Soil extractable organic nitrogen (EON) is widespread in agricultural soils, and its dynamics are closely related to N mineralization, transformation, and leaching.  

Quantifying the origin of EON is the key to evaluating its ecological and environmental function in soil, but the relative proportions of soil EON derived from exogenous N, as well as the related formation mechanisms, remain poorly understood due to the complexity of N transformation in soil, particularly in over-fertilized and intensively cultivated agricultural soil. Fertilizer N might have largely transformed to EON and then migrated to deep soils or surrounding water body. 

Assistant Professor QUAN Zhi from research group of Stable Isotope Ecology, Institute of Applied Ecology (IAE), under the instruction of Prof. FANG Yunting, conducted a 120-day incubation experiment with an agricultural soil to track the dynamics of ¹⁵N tracers in six different soil N pools from ¹⁵N-labeled ammonium and/or ¹⁵N-labeled ryegrass.  

The initial hypothesis was that exogenous N would be largely transformed to soil EON via microbial N uptake and release, thus microbial biomass N is an important source of soil EON pool. 

In contrast to the hypothesis, researchers quantitatively demonstrated that soil EON is a stable pool in agricultural soils and is mainly composed of inert soil-derived ingredients.  

Exogenous inorganic N, organic N or their combination contributed little to the EON pool in the studied soil during a 120-day incubation. Microbial N uptake and release also contributed little to soil EON production.  

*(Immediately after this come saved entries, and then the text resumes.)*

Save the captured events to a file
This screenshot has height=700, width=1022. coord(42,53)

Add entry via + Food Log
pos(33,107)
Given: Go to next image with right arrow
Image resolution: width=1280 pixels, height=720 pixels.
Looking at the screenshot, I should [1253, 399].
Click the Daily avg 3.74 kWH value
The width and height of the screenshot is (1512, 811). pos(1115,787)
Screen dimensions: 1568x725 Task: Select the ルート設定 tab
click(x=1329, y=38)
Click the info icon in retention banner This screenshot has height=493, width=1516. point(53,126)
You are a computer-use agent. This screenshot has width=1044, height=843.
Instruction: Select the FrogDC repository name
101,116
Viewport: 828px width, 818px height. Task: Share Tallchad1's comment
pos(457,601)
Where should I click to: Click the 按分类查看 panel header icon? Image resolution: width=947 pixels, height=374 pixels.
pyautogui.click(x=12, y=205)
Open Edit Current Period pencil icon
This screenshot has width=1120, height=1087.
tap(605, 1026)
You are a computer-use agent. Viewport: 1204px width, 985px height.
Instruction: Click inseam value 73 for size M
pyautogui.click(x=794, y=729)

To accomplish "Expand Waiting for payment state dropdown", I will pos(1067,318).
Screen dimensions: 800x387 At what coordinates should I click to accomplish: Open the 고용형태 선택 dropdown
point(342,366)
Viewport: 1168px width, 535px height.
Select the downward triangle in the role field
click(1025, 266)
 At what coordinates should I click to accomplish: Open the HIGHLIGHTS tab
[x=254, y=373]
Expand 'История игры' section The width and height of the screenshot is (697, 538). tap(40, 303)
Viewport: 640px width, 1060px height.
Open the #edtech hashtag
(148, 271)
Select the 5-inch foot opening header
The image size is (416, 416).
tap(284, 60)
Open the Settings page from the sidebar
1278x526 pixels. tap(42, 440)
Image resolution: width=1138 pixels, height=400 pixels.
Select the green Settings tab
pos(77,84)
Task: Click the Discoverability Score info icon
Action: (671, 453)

The research results were published in a top journal of soil science Soil Biology and Biochemistryas a Short Communication Paper entitled "Formation of extractable organic nitrogen in an agricultural soil: a ¹⁵N labeling study".  

The work was supported by Strategic Priority Research Program, National Key Research and Technology Development Project, National Natural Science Foundation of China and the Liaoning Science and Technology Project Program.

 Fig. 1 Relative contributions of added ammonium-N, ryegrass-N and soil native N to the extractable organic nitrogen (EON) and microbial biomass N (MBN) in soil with ammonium (80 mg N kg-1) and/or ryegrass (160 mg N kg-1) addition. Numbers on bars are contributions of related sources, which are not shown when < 5% (Image by QUAN Zhi).

Fig. 2 Relationships among the transformations of extractable NH4+ and NO3-, extractable organic nitrogen (EON), microbial biomass N (MBN), mineral fixed NH4+ (MFN) and non-microbial organic N (NMON) after 15N-ryegrass and/or 15NH4+ addition. The solid blue lines indicate the known pathways. The dotted red lines indicate the unclear pathways(Image by QUAN Zhi).